Monday 11 December 2017

Bono witnessed £230m deal to sell Savoy hotel, judge told

Derek Quinlan says relationship with fellow property developer Patrick McKillen soured over debt restructure plan

Bono (R) sat with Patrick McKillen (L) and Derek Quinlan in Cannes as they concluded negotiations for the £230 million sale of The Savoy to Prince Al-Waleed Bin Talal in 2004
Bono (R) sat with Patrick McKillen (L) and Derek Quinlan in Cannes as they concluded negotiations for the £230 million sale of The Savoy to Prince Al-Waleed Bin Talal in 2004

Shane Hickey in London

Rock star Bono joined two businessmen and a billionaire Saudi prince on a yacht in the south of France as a multimillion-pound deal to sell one of the world's most famous hotels was finalised, a London High Court judge was told yesterday.

The U2 star sat with property developers Patrick McKillen and Derek Quinlan in Cannes as they concluded negotiations for the £230m (€280m) sale of The Savoy to Prince Al-Waleed Bin Talal in 2004, Mr Justice David Richards heard.

Details of Bono's presence at the meeting emerged as the judge heard evidence in a legal battle between businessmen at the helm of a firm which owns London hotels.

Mr McKillen is suing the Barclay brothers over their attempt to take over Coroin, the company which runs the hotels, and claims Mr Quinlan's share sold by NAMA to the Barclays should have been offered to him instead under a clause in the shareholders' agreement of the firm.


The court has previously heard how the Barclays have given financial support to Mr Quinlan, claiming it was to help a friend out in a time of need. Mr McKillen has claimed he acted on their behalf to the detriment of the company.

Mr Quinlan has claimed a controversial decision to sell his shares in three prestigious London hotels to the Barclay brothers had nothing to do with the fact that they were funding his millionaire lifestyle.

"Although I was naturally well-disposed towards the Barclay brothers because of their generosity to my family, at no point did my relationship with them lead me to take a decision which I thought was anything other than in the best interests of the company," a witness statement from Mr Quinlan said.

Mr Quinlan claims that the sale of a site of land, worth £10m (€12.23m) in Chelsea for £1 to Frederick Barclay in 2005 for a special needs school confirmed a close friendship between he and the brothers.

During the summer of 2010, when his financial position was "precarious", Mr Quinlan said he met the brothers regularly for coffee in the Cafe de Paris in Monaco where he was offered financial help and they would discuss the future of Coroin.

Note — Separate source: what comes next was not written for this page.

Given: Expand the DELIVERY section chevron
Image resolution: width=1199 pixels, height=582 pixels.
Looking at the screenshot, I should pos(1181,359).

"These were in no way detailed or purposeful discussions. We were basically shooting the breeze over a cup of coffee and a cigar," he said.

The court was told that Bono was a friend of Mr McKillen. Mr Quinlan said in December 2004 Mr McKillen had approached him about investing in the Clarence Hotel in Dublin -- which was owned by members of U2 and a "prominent promoter" called Harry Crosbie.

"Mr Crosbie and two of the band members, Larry Mullen and Adam Clayton, wanted to exit so Bono and the fourth band member, The Edge (real name David Evans), were seeking investment from Mr McKillen, who is their close friend," said Mr Quinlan, in the statement.

"Mr McKillen invited me to co-invest with him and invited me to lunch at the Restaurant Patrick Guilbaud in Dublin on December 15, 2004.

"After we had sat down, Bono and his wife Ali arrived to join us. We agreed that each of us (Mr McKillen, Bono, The Edge and I) would take a 25pc interest in the Clarence."

Mr Quinlan said in 2009, he was under "huge" financial "pressures" and met Mr McKillen, Bono and The Edge to discuss his investment in the Clarence.

He said after that meeting his relationship with Mr McKillen "deteriorated". Mr Quinlan said a plan to restructure the hotel's debt was proposed, but documentation was "heavily lawyered", and he thought that the deal would have left him at a disadvantage.

"I took this to be a tremendous insult from Mr McKillen -- he was trying to oppress me and he must have assumed that I would not properly read the documentation and understand its import," said Mr Quinlan.

"I do not believe Bono or The Edge were behind this -- this was Mr McKillen's doing.

"I did not sign. From this point on, my relationship with Mr McKillen deteriorated, and he took a series of steps which were designed to embarrass me and exclude me from the decision-making process."

"In his statement, Mr Quinlan claims he worked "tirelessly" to find the best deal for his stake.

The case, with further evidence from Mr Quinlan, is expected to continue today in London.